The potential negative effects on the pipeline performance can be mitigated as opposition to
pipelines is frequently connected to indirect impacts related to the oil source fluids and what
happens to oil fluids toward the finish of the pipe. In any case, for a natural evaluation, the
dangers analyzed are regularly recently those connected to the pipeline proposition itself. The
potential environmental effects related to a pipeline proposition accordingly rely upon the
specifics of the proposal.
Question 10:
Read-after-write (RAW) hazard can be minimized and eliminated by applying a hardware
mechanism component called Renaming, in which we partition the memory into two free
modules used to store the data and information independently called Data memory(DM) and
Code memory(CM) individually. DM will contain every one of the operands that are required for
the guidelines while CM will contain every one of the directions.
Chapter 6
Question 1:
The similarity between the process and the program is that program is an executable record
containing the arrangement of guidelines written to play out a particular employment on your
PC while the process is an executing occasion of a program. The difference between the process
and the program is that programs are not stored on the essential memory in the PC but on a
circle or an optional memory on your PC. They are perused into the essential memory and
executed by the portion. A program is sometimes referred as a passive entity as it lies on an
optional memory. Then again, a procedure is once in a while referred as dynamic substance as it
dwells on the essential memory and leaves the memory if the system is rebooted. A few
procedures might be identified with the same program.
Question 2:
The items to comprise the state of a process are the contents of the address space of a
procedure and the estimations of the registers being used by that procedure together constitute

the process condition.
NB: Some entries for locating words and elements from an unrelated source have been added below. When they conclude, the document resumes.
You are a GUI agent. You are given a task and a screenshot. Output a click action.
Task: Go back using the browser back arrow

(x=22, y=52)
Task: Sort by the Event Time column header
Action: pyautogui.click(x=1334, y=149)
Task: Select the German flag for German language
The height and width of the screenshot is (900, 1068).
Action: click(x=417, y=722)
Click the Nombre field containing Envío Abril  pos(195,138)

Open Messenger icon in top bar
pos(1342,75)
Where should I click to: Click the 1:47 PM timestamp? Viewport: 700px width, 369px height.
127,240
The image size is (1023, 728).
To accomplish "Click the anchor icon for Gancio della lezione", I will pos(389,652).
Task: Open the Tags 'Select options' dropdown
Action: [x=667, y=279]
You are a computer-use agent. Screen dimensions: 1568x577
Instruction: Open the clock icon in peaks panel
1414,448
This incorporates the PC as well as values for stack pointer and may
moreover incorporate planning properties, similar to the time of arrival and priority.
Question 3:
The most user-centric in the environment of timesharing is the fact that job’s response time is
the most user-centric metric in the environment of timesharing.
Question 4:
With given information, the process execution is shown below:

According to the above diagram, the turnaround times for each of P1, P2, and P3 are estimated
as follow:
The P1 -turnaround-time is estimated to be approximately 88 seconds
The P2 -turnaround...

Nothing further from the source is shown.